*** Opening DATASET EXTRACT ***
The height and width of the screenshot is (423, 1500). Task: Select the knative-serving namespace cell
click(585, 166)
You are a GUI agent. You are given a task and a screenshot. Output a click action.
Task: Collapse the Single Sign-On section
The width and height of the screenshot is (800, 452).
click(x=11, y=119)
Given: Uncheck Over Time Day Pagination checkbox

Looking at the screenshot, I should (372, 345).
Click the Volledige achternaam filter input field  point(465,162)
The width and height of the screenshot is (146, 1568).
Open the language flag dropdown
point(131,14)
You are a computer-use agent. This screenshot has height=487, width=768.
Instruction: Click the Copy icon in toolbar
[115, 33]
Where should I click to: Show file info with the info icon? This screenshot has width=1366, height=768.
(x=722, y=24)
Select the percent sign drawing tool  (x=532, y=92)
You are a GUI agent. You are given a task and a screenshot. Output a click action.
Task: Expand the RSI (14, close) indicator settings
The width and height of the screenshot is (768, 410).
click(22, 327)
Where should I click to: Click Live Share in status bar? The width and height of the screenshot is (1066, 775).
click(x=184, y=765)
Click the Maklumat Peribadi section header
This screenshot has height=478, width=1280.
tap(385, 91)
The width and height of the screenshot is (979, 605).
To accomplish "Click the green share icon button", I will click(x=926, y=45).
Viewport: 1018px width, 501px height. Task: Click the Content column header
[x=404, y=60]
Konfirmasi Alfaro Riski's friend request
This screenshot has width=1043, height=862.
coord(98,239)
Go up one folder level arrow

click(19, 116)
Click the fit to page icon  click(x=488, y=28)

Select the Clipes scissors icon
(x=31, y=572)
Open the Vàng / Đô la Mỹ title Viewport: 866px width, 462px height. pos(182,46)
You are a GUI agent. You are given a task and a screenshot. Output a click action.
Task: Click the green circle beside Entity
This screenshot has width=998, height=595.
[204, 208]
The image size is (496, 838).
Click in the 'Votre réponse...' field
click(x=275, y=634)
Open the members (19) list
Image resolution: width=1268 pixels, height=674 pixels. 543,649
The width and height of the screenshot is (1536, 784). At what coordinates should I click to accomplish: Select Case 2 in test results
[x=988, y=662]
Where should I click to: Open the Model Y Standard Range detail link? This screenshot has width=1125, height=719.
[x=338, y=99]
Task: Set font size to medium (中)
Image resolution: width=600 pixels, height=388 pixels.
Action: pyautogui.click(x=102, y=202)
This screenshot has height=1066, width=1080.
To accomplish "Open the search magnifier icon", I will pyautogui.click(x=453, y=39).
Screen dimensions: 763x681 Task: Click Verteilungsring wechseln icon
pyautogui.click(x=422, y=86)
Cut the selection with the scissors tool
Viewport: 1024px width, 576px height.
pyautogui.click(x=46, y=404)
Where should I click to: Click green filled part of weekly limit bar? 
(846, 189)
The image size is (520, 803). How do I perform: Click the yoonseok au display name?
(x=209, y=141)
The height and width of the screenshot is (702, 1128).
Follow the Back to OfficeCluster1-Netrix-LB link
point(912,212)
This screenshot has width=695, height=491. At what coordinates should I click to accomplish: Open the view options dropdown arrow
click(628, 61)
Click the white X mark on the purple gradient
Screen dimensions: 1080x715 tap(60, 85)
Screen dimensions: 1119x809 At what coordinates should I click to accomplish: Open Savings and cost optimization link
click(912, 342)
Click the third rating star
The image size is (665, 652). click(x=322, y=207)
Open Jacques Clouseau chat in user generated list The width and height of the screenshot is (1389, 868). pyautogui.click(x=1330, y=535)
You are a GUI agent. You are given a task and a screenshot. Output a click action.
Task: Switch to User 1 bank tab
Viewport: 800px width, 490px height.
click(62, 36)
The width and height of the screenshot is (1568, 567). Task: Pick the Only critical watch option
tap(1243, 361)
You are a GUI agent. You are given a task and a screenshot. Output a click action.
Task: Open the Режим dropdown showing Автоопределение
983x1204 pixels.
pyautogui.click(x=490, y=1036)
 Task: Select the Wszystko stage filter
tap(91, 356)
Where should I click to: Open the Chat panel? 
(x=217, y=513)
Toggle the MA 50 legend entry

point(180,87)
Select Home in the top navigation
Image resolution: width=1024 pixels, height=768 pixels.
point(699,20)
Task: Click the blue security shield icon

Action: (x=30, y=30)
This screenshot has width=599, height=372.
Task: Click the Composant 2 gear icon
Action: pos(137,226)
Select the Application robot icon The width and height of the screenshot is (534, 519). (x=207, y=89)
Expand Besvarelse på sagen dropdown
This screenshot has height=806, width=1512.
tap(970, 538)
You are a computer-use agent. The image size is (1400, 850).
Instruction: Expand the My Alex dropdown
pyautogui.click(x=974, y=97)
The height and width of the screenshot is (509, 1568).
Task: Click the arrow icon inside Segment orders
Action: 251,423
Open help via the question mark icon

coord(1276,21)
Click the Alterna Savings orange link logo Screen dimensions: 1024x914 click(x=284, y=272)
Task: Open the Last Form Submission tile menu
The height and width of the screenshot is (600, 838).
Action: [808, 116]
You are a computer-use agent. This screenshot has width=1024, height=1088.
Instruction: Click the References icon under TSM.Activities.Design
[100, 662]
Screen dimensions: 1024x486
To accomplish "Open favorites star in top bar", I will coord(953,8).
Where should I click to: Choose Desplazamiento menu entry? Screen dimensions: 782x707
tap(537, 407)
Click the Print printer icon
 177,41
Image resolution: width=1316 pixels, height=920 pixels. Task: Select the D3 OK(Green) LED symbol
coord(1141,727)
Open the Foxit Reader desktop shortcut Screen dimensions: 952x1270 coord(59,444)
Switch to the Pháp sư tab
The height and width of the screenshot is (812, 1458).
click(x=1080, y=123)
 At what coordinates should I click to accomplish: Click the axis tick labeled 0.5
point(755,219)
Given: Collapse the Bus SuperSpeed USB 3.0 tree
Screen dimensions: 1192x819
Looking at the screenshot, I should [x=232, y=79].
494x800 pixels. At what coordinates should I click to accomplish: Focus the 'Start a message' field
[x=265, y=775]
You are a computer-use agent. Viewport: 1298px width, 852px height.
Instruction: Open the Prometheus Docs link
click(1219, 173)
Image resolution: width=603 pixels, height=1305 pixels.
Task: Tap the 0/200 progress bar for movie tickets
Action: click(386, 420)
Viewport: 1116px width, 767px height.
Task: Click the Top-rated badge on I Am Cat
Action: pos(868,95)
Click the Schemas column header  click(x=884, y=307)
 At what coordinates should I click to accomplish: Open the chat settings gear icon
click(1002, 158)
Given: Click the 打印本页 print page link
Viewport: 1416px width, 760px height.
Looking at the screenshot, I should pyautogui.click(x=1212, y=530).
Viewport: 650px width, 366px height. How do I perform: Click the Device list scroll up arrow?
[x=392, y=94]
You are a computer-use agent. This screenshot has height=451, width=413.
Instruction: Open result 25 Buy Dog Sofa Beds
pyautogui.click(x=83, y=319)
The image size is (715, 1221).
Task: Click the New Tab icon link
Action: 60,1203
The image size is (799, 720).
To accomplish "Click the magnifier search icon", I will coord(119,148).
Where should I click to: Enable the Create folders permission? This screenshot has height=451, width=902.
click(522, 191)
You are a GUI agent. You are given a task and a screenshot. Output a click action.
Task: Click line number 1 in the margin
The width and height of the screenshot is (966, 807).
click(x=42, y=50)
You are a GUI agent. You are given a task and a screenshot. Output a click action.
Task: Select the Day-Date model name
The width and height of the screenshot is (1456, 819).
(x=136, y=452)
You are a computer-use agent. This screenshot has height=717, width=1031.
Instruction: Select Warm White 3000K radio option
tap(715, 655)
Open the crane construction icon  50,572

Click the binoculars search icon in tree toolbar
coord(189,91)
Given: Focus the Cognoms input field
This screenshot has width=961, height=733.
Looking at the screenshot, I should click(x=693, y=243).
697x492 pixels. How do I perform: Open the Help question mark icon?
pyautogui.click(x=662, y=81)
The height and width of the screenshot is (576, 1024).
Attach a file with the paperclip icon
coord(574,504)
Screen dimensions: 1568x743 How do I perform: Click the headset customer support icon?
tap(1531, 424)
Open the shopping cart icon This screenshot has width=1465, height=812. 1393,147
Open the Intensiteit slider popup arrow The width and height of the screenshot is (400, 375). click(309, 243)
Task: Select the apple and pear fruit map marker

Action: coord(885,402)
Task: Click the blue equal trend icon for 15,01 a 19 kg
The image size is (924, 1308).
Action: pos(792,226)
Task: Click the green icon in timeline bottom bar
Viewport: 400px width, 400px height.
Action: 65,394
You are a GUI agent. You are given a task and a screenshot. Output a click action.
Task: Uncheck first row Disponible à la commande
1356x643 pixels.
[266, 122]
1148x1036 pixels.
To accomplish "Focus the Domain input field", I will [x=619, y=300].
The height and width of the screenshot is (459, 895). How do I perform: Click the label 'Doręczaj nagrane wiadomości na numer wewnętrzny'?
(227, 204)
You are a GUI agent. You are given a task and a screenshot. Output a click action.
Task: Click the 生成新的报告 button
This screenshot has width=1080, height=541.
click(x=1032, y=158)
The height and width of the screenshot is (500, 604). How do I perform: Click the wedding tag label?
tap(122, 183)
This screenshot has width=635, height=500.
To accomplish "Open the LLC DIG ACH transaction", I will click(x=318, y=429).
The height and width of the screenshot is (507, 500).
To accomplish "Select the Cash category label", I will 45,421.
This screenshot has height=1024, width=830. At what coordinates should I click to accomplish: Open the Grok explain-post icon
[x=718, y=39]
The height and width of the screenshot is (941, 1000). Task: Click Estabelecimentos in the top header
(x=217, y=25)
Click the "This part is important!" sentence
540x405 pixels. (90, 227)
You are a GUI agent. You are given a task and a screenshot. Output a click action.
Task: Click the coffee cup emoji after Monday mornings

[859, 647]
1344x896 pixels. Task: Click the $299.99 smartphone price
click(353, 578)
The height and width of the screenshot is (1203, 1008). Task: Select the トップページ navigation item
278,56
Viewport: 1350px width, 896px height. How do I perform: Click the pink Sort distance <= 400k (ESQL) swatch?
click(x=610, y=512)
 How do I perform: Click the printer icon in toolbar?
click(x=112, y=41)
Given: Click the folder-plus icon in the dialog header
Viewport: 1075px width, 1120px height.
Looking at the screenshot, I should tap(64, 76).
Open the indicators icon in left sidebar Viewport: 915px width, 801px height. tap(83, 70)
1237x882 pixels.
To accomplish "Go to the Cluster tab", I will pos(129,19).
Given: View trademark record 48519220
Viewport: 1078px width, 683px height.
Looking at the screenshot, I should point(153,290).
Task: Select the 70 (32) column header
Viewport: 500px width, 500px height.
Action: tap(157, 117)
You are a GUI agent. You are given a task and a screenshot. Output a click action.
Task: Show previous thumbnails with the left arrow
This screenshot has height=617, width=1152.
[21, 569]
*** Closing DATASET EXTRACT ***
▸ REQUIRED ACTION: In the listing above, find the line with "Instruction: Click the Copy icon in toolbar" and the line with "Open the Vàng", then reproduce both and every line between them exactly.

▸ RESPONSE TO THE EXERCISE:
Instruction: Click the Copy icon in toolbar
[115, 33]
Where should I click to: Show file info with the info icon? This screenshot has width=1366, height=768.
(x=722, y=24)
Select the percent sign drawing tool  (x=532, y=92)
You are a GUI agent. You are given a task and a screenshot. Output a click action.
Task: Expand the RSI (14, close) indicator settings
The width and height of the screenshot is (768, 410).
click(22, 327)
Where should I click to: Click Live Share in status bar? The width and height of the screenshot is (1066, 775).
click(x=184, y=765)
Click the Maklumat Peribadi section header
This screenshot has height=478, width=1280.
tap(385, 91)
The width and height of the screenshot is (979, 605).
To accomplish "Click the green share icon button", I will click(x=926, y=45).
Viewport: 1018px width, 501px height. Task: Click the Content column header
[x=404, y=60]
Konfirmasi Alfaro Riski's friend request
This screenshot has width=1043, height=862.
coord(98,239)
Go up one folder level arrow

click(19, 116)
Click the fit to page icon  click(x=488, y=28)

Select the Clipes scissors icon
(x=31, y=572)
Open the Vàng / Đô la Mỹ title Viewport: 866px width, 462px height. pos(182,46)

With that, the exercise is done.